Women's Issues & Lupus
Q. I am an African American woman who is having significant hair loss. I have scarring and itching. I was wondering ... would I be able to relax my hair? Or what hair treatment can I use to braid my hair or weave my hair? I am bothered by the hair loss.
A. The less manipulation, the better. Any treatments that could irritate the scalp may lead to further itching and scarring. A braid or hair weave should be fine, although minimizing pulling on the hair is best. Thus a tight braid should be avoided. Another option is a wig and there are some elegant options available. Sometimes insurance will cover this if the hair loss if for a medical condition.
Q: Can you tell me the risk a woman with lupus has with having sex with a man with herpes simplex ... genital and/or oral?
A: Lupus itself and the immunosuppressive medicines used to treat lupus increase the chance of infections, including viral infections such as herpes. Evidence suggests that lupus patients have a particular problem with herpetic viral infections. Several things including sunlight exposure and stress can also set off a herpetic viral reactivation.
Q: Is it true that flare ups are more rare after menopause?
A: Estrogen is important in the pathogenesis of lupus; this is why lupusis more common in women than in men--but the role of estrogen in a patient who has established lupus is not as clear. Lupus is not cured by menopause, and most patients continue to need lupus medicines after menopause. If hormone therapy is given after menopause, there is a slight increase in mild to moderate lupus flares.
Q: What is the best form of birth control for someone with lupus?
A: There can never be one "best" method for all women with lupus, just as there is not a "best" method for other women. If the family has been completed, the husband may choose vasectomy or the wife tubal ligation. Progesterone methods -- either oral or Depo-Provera -- are fine. But Depo-Provera has been limited to two years, because longer courses may lead to osteoporosis. Oral contraceptives can be given if there are no antiphospholipid antibodies (which increase the risk of blood clots) and stable lupus.
Q: My lupus is in remission. I want to have a breast augmentation that I have been putting off for a long time. Will this surgery cause any problems with my lupus?

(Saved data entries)
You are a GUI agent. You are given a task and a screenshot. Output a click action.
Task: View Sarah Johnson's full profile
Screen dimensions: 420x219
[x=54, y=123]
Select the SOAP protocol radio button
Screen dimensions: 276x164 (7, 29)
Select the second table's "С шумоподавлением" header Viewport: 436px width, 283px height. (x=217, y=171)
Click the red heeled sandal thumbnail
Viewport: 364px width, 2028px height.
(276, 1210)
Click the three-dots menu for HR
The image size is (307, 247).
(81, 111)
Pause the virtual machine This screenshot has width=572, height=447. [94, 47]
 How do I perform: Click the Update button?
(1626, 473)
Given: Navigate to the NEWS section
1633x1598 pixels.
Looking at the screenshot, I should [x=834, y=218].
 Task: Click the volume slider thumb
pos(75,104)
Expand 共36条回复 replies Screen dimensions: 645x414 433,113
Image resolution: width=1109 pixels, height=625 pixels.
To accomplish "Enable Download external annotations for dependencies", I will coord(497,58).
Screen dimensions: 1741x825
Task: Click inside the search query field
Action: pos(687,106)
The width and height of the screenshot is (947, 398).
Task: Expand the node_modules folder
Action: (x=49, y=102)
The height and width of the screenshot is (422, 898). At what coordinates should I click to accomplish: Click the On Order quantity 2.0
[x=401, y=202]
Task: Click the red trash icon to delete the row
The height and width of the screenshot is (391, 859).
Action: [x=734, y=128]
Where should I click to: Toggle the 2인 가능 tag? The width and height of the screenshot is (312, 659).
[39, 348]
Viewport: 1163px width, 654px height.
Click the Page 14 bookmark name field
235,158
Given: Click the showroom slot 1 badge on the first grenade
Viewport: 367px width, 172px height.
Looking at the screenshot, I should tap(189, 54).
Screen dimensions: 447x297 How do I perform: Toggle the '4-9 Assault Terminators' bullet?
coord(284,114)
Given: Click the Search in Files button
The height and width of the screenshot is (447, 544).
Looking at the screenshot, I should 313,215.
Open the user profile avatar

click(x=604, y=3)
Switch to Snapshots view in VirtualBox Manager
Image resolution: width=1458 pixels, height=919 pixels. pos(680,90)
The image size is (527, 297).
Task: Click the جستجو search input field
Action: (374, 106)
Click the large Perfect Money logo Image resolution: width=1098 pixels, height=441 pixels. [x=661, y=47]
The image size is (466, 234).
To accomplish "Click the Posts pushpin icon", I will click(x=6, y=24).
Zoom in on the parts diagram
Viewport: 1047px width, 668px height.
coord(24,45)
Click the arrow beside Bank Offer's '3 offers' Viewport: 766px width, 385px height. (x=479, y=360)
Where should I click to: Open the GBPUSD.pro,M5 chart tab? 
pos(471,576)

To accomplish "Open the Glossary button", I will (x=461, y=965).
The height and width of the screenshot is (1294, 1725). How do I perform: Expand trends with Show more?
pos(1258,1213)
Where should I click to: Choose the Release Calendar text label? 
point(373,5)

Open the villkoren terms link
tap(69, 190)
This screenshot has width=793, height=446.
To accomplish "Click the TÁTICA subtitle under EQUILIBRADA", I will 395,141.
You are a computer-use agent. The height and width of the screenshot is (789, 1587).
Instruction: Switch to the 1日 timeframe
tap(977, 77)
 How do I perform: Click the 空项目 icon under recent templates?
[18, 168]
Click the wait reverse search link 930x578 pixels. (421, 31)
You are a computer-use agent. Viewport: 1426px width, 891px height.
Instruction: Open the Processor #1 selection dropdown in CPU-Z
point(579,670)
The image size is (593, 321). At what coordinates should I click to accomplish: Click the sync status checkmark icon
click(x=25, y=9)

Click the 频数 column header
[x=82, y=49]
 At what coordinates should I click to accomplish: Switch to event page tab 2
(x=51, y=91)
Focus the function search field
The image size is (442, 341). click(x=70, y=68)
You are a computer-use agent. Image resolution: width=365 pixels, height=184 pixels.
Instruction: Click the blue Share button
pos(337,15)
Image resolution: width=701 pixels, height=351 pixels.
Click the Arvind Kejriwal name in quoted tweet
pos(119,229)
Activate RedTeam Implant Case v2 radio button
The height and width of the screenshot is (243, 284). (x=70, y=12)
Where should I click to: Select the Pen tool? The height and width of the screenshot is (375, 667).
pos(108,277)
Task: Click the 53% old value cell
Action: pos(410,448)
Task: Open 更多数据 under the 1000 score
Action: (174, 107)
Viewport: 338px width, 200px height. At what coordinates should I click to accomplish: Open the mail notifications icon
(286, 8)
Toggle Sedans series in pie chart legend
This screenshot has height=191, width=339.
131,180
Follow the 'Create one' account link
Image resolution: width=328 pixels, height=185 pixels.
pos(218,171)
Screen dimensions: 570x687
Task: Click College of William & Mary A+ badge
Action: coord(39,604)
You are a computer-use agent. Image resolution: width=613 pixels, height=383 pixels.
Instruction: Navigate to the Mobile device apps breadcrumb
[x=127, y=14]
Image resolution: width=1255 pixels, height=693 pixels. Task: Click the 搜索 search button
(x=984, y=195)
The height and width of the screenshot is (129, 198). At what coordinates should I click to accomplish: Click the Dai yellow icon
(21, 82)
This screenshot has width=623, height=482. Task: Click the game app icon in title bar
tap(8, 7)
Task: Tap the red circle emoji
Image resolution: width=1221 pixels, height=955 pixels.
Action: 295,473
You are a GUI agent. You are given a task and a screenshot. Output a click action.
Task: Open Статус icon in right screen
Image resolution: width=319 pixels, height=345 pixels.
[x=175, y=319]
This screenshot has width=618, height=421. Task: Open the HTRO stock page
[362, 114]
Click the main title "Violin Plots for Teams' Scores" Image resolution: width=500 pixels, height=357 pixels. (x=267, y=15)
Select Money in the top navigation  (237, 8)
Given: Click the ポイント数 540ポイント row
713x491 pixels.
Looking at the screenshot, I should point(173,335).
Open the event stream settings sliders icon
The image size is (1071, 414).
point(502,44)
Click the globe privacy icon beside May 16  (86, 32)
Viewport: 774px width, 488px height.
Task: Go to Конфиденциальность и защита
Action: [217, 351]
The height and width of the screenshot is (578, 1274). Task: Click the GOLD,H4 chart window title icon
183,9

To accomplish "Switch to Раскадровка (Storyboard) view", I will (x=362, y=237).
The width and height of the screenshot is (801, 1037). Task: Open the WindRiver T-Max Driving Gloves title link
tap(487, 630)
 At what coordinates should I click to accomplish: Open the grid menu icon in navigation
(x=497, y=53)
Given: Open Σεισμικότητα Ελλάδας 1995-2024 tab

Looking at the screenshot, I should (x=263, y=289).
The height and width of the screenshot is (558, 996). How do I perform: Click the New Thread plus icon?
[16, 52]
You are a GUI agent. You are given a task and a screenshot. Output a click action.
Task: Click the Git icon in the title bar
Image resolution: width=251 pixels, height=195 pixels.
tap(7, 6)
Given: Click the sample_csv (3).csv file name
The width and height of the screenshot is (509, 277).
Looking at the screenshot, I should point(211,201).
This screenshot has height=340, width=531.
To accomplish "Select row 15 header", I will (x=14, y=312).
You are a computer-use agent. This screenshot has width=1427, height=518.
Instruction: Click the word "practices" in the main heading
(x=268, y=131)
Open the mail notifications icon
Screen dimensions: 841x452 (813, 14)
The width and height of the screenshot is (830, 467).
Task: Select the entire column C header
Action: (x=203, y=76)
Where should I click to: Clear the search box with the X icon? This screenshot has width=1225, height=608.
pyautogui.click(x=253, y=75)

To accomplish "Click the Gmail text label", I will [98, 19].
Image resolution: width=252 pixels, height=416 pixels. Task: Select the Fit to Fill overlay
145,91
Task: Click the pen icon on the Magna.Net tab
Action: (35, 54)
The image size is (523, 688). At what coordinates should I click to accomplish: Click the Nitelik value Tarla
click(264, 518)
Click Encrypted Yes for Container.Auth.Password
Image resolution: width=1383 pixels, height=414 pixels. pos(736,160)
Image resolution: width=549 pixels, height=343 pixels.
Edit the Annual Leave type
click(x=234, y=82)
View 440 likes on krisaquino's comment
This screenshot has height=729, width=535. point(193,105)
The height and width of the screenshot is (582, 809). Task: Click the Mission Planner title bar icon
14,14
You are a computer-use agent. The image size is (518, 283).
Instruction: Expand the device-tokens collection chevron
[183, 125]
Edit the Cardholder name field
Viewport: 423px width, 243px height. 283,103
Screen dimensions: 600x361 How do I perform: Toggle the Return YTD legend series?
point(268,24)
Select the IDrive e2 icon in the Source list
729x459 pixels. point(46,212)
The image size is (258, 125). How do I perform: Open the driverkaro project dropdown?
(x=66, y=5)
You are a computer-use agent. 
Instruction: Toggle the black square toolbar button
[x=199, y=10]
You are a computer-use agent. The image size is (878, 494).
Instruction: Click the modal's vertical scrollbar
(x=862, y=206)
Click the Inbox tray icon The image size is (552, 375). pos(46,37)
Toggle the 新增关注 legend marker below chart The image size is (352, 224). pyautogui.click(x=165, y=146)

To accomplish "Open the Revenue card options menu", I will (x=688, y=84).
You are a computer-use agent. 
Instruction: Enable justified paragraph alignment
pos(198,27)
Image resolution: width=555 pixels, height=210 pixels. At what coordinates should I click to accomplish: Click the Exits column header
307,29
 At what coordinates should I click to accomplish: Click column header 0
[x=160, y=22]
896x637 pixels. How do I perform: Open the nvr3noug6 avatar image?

**Task item A**
According to the lupus Q&A, for how long has Depo-Provera been limited?
**Task item B**
Reproduce the part of the lupus Q&A starting at "A: There can" and ending at "with my lupus?".
**Task item C**
Write what comes next in the lupus Q&A, picking up from its last sentence.
The entries were taken from a different source.

**Written response A**
Two years.

**Written response B**
A: There can never be one "best" method for all women with lupus, just as there is not a "best" method for other women. If the family has been completed, the husband may choose vasectomy or the wife tubal ligation. Progesterone methods -- either oral or Depo-Provera -- are fine. But Depo-Provera has been limited to two years, because longer courses may lead to osteoporosis. Oral contraceptives can be given if there are no antiphospholipid antibodies (which increase the risk of blood clots) and stable lupus.
Q: My lupus is in remission. I want to have a breast augmentation that I have been putting off for a long time. Will this surgery cause any problems with my lupus?

**Written response C**
A: It is usually ok for people with lupus to have a breast augmentation procedure as long as they are medically cleared for the procedure. You need to discuss fully with your physician the procedure and your current health status. You should avoid having the procedure while you are having a flare. Be aware that any surgical procedure can cause a lupus flare, so you need appropriate ongoing monitoring from a knowledgeable physician. Some people with lupus can have problems with wound healing, especially if they have "vasculitis" in the skin. Similarly if you are on prednisone or other corticosteroids, this too can impair wound healing. Additionally, if you have used prednisone during the last 18 months, you might need to take some "stress" steroid doses prior to the procedure. The primary physician treating your lupus will be able to discuss these issues and any others that could be important in your particular case such as use of other immune suppressants, active infections, low platelet counts etc. It is strongly advised that your lupus doctor clear you for the surgery.
Q: I have recently been diagnosed with lupus SLE. I have more frequently noticed very light vaginal bleeding after intercourse. Is this normal for lupus patients?
A: This can be normal for anyone but could also signal a problem with the cervix, clotting factors, or an infection. It could also be related to whatever birth control method you are using. Postcoital bleeding is not usually associated with your SLE unless you are on some sort of medication that would affect clotting factors (heparin, Plaquenil, prednisone, etc.). Either way, you should see your gynecologist or family doctor for a pelvic examination and Pap smear.